Dowbrigade has sad comments on difficulty in making fair use of the Shorenstein Center report "Big Media" Meets the "Bloggers": (link credit Dave Winer)
The weird thing is the extent to which the authors have gone to make sure this milestone article in the academic history of the Blogosphere is unbloggable. Excerpts or selections of the text cannot be saved, or copied and pasted. The document cannot be converted to another format or saved as anything else. ... The selection below were typed out by the Dowbrigade, letter by letter.
It takes a very twisted view for a court to believe things like this do not impinge fair use rights ...
The encryption used here is well-known, and trivially within my technical ability to decrypt. But given what happened to the last guy who programmed about PDF files and decryption (the name Dmitry Sklyarov might ring a bell), I'll let someone else take the risk of an unquestioned DMCA 1201(a)(2) violation.
Instead, I'll note a very simple way to get usable text from the restricted file. Observe that printing is allowed. Now, one does not have to get fancy with OCR or images. Simply do a version of the "analog hole". The document can be printed. The printing process has the ability to print to a file. Use that option. That is, print the document to a file instead of directly to a printer. This produces a file in a different format.
There's a "Do not remove this tag under penalty of (DMCA) law" bit of code in that file, which handles the security for usage restrictions. HOWEVER, the text of the document itself is in the clear here! All that's needed is to make it more usable. So extract the whole text chunk from any line in the file where the line starts with a left parenthesis or ends with a right parenthesis (no text chunk has a segment with more than two lines)

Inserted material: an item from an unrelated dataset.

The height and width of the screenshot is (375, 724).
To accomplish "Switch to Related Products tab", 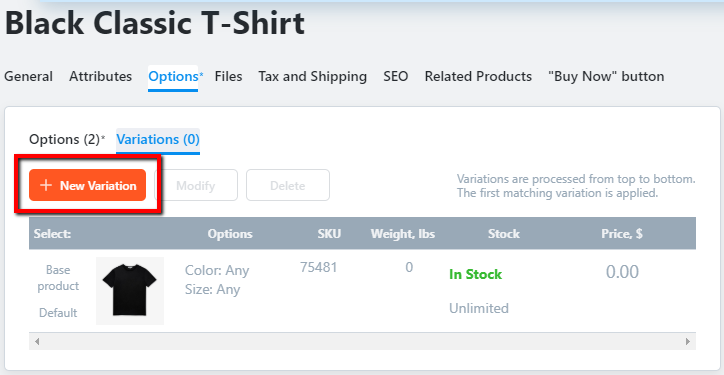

That is, cough, I meant to say,
perl -n -e 'print $1 if (/^\(([^)]+)/ || /([^)]+)\)$/);' < shorenstein.ps
[I think I'm allowed to write the English statement, but in peril with the Perl statement, at least under current court precedents]
All done. You now have a file of text which, though not all that pretty in formatting, is quite amenable to cut-and-paste.
Does even this post violate the DMCA? Is it trafficking in "technology" that "is marketed by that person ... for use in circumventing a technological measure that effectively controls access to a work protected under this title."?
You guys at Harvard will defend me, right? Right? Right? ...
Disclaimer: No encryptions were broken in the making of this post.
[UPDATE: I found a simpler, better, procedure (all the following are standard Linux programs)Use the program xpdf to generate the postscript print file. This program obeys the usage restrictions itself, but does NOT insert the usage restriction code in the generated print output.
Then use pstopdf13 to generate a PDF file from the print file (the default 1.2 version didn't work well, 1.3 works better).
This new PDF file is not usage restricted!
Then run pdftotext over this new file ... and presto, a pretty text version!
I'm really worried now ...
]
That reminds me of Alex Haldermann and his description of breaking the Sunncomm encryption scheme by pressing the shift key. Just as Haldermann you are only discussing a way of working around an encryption scheme. That is not providing a "technology, product, service, device, component, or part thereof," as required by the DMCA.
And just as in Haldermann's case, the workaround shows that the technology was not "effective" in the first place.
Pack-journalism to the contrary, the Halderman DMCA issue was not about the shift key. It was about descriptions over the internals of the program.
The problem is whether speech is "technology" in terms of the DMCA. Because if code is technology, and code is speech, can speech be technology?
For the DMCA "effective" doesn't mean "unbreakable", that's been established repeatedly.
If we assume those magic 8 lines do provide effective protection, then xpdf is probably violating the DMCA by leaving them off.
See DMCA 1201(c)(3), discussed in comments of the next message, there's no DMCA "broadcast flag".
Besides, there is a minor bug in the phrasing of the threat-tag. It says you can't remove the tag, but doesn't say you can't remove the matress? Is there a difference? Perhaps they meant you can't detach the matress and the tag from each other, but that's not what they said. And that's not what the PDF tag says either. Just open it up, cut and paste, and leave the tag in the file like it says. Or is that too simple?